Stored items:

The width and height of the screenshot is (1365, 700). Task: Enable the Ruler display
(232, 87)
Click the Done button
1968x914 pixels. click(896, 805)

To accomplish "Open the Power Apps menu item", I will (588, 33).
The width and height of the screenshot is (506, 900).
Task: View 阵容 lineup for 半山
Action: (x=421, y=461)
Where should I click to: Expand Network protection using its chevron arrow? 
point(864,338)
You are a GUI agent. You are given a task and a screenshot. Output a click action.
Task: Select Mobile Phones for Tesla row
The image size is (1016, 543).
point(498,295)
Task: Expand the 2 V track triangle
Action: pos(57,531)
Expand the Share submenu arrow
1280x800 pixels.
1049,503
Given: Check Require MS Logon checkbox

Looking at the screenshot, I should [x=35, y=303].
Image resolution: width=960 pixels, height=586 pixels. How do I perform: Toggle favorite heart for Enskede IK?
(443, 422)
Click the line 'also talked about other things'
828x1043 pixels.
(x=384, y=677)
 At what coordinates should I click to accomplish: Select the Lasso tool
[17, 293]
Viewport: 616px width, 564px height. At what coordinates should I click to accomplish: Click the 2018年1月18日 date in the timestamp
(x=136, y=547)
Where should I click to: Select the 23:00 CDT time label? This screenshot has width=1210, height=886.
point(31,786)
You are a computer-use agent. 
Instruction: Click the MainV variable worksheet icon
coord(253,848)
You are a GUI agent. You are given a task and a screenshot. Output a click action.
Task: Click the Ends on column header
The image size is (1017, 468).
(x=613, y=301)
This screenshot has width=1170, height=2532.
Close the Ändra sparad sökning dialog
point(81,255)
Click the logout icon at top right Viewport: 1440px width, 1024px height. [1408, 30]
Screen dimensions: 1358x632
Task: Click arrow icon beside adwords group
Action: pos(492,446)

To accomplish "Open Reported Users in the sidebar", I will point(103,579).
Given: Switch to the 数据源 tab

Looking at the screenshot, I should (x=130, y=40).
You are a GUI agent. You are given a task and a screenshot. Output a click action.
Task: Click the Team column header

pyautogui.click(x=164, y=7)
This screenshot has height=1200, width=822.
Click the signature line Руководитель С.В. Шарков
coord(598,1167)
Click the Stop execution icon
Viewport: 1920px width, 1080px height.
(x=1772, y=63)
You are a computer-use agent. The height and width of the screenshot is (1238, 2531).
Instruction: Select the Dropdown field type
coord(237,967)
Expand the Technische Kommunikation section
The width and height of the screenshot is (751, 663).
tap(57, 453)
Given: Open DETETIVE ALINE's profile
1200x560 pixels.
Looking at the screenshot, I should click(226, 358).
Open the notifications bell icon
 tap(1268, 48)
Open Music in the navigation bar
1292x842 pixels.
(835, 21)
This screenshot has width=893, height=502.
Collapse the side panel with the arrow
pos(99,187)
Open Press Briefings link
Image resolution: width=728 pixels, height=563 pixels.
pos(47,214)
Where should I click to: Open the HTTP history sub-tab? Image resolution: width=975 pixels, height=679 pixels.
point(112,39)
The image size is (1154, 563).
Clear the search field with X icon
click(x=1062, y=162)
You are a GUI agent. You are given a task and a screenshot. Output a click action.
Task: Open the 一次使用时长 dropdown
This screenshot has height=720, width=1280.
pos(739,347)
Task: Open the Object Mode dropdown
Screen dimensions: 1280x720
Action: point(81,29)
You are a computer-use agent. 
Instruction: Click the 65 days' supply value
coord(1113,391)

**What the task asks**
Reproduce each of the entries exactly, omitting none.

**The completed task**
The width and height of the screenshot is (1365, 700). Task: Enable the Ruler display
(232, 87)
Click the Done button
1968x914 pixels. click(896, 805)

To accomplish "Open the Power Apps menu item", I will (588, 33).
The width and height of the screenshot is (506, 900).
Task: View 阵容 lineup for 半山
Action: (x=421, y=461)
Where should I click to: Expand Network protection using its chevron arrow? 
point(864,338)
You are a GUI agent. You are given a task and a screenshot. Output a click action.
Task: Select Mobile Phones for Tesla row
The image size is (1016, 543).
point(498,295)
Task: Expand the 2 V track triangle
Action: pos(57,531)
Expand the Share submenu arrow
1280x800 pixels.
1049,503
Given: Check Require MS Logon checkbox

Looking at the screenshot, I should [x=35, y=303].
Image resolution: width=960 pixels, height=586 pixels. How do I perform: Toggle favorite heart for Enskede IK?
(443, 422)
Click the line 'also talked about other things'
828x1043 pixels.
(x=384, y=677)
 At what coordinates should I click to accomplish: Select the Lasso tool
[17, 293]
Viewport: 616px width, 564px height. At what coordinates should I click to accomplish: Click the 2018年1月18日 date in the timestamp
(x=136, y=547)
Where should I click to: Select the 23:00 CDT time label? This screenshot has width=1210, height=886.
point(31,786)
You are a computer-use agent. 
Instruction: Click the MainV variable worksheet icon
coord(253,848)
You are a GUI agent. You are given a task and a screenshot. Output a click action.
Task: Click the Ends on column header
The image size is (1017, 468).
(x=613, y=301)
This screenshot has width=1170, height=2532.
Close the Ändra sparad sökning dialog
point(81,255)
Click the logout icon at top right Viewport: 1440px width, 1024px height. [1408, 30]
Screen dimensions: 1358x632
Task: Click arrow icon beside adwords group
Action: pos(492,446)

To accomplish "Open Reported Users in the sidebar", I will point(103,579).
Given: Switch to the 数据源 tab

Looking at the screenshot, I should (x=130, y=40).
You are a GUI agent. You are given a task and a screenshot. Output a click action.
Task: Click the Team column header

pyautogui.click(x=164, y=7)
This screenshot has height=1200, width=822.
Click the signature line Руководитель С.В. Шарков
coord(598,1167)
Click the Stop execution icon
Viewport: 1920px width, 1080px height.
(x=1772, y=63)
You are a computer-use agent. The height and width of the screenshot is (1238, 2531).
Instruction: Select the Dropdown field type
coord(237,967)
Expand the Technische Kommunikation section
The width and height of the screenshot is (751, 663).
tap(57, 453)
Given: Open DETETIVE ALINE's profile
1200x560 pixels.
Looking at the screenshot, I should click(226, 358).
Open the notifications bell icon
 tap(1268, 48)
Open Music in the navigation bar
1292x842 pixels.
(835, 21)
This screenshot has width=893, height=502.
Collapse the side panel with the arrow
pos(99,187)
Open Press Briefings link
Image resolution: width=728 pixels, height=563 pixels.
pos(47,214)
Where should I click to: Open the HTTP history sub-tab? Image resolution: width=975 pixels, height=679 pixels.
point(112,39)
The image size is (1154, 563).
Clear the search field with X icon
click(x=1062, y=162)
You are a GUI agent. You are given a task and a screenshot. Output a click action.
Task: Open the 一次使用时长 dropdown
This screenshot has height=720, width=1280.
pos(739,347)
Task: Open the Object Mode dropdown
Screen dimensions: 1280x720
Action: point(81,29)
You are a computer-use agent. 
Instruction: Click the 65 days' supply value
coord(1113,391)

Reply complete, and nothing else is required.